Retraites (France) : l’exécutif s’enfonce, la majorité panique

samedi 4 février 2023.
 

Déjà en proie à une mobilisation sociale qu’il n’imaginait pas si forte, le gouvernement se retrouve confronté aux critiques de plus en plus audibles de son propre camp. Les faux pas de communication viennent assombrir un peu plus l’horizon de l’exécutif. La semaine parlementaire et sociale qui s’ouvre pourrait lui être fatale.

La consigne est pourtant explicite, venue du plus haut sommet de l’État. Pour les soutiens du président de la République, l’urgence est à « se déployer » pour « expliquer, expliquer et encore expliquer les enjeux » de la réforme des retraites, comme il l’a martelé en conseil des ministres le 18 janvier. Mardi soir, la première ministre a demandé aux parlementaires de la majorité de « faire vivre l’esprit d’équipage ». « Nous aurons besoin de vous au Parlement, sur les plateaux, dans la PQR [presse quotidienne régionale – ndlr], sur le terrain. »

L’auditoire n’a rien dit, mais il n’en pensait pas moins. Une élue influente de la majorité résume l’état d’esprit ambiant : « Franchement, qui a envie d’aller se prendre des gifles pour défendre cette réforme ? » Dans la majorité, la pluie de réunions publiques dont rêvait Matignon a laissé place à un grand concours de discrétion. Si bien que trouver des parlementaires prêts à « vendre » la réforme dans leur circonscription relève de la quête du Graal.

« Franchement, j’ai déjà toutes les cérémonies de vœux qui s’enchaînent, plaide le député Horizons Frédéric Valletoux. Je n’ai pas le temps. » Comme plusieurs de ses collègues, l’ancien maire de Fontainebleau (Seine-et-Marne) assure qu’il a reçu « dix mails à tout casser » sur le sujet et que personne ne l’interpelle là-dessus sur le terrain. Nadia Hai, élue Renaissance des Yvelines, jure qu’elle organisera des réunions ouvertes au public et à la presse. Mais pas tout de suite : « Pour l’instant, on est en procédure d’amendement, il faut attendre un peu. »

● ● ●

(Consignes de l'exercice)
**a.** Pouvez-vous restituer le passage de l'article sur les retraites qui va de « L’auditoire n’a rien » jusqu'à « quête du Graal. » ?
**b.** Dans l'article sur les retraites, où la première ministre dit-elle avoir besoin des parlementaires de la majorité ? Citez tous les lieux qu'elle énumère.
Les lignes n'ont aucun lien avec l'article sur les retraites.

(Extrait source)
● ● ●

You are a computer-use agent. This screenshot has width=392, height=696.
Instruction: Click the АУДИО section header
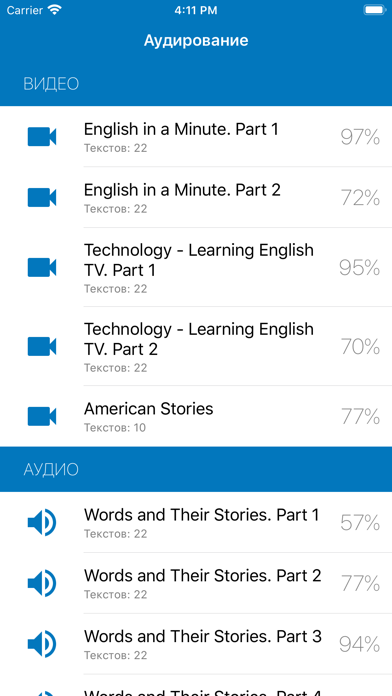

● ● ●

(Réponses par consigne)
**a.**
L’auditoire n’a rien dit, mais il n’en pensait pas moins. Une élue influente de la majorité résume l’état d’esprit ambiant : « Franchement, qui a envie d’aller se prendre des gifles pour défendre cette réforme ? » Dans la majorité, la pluie de réunions publiques dont rêvait Matignon a laissé place à un grand concours de discrétion. Si bien que trouver des parlementaires prêts à « vendre » la réforme dans leur circonscription relève de la quête du Graal.

**b.**
- Au Parlement
- Sur les plateaux
- Dans la PQR (presse quotidienne régionale)
- Sur le terrain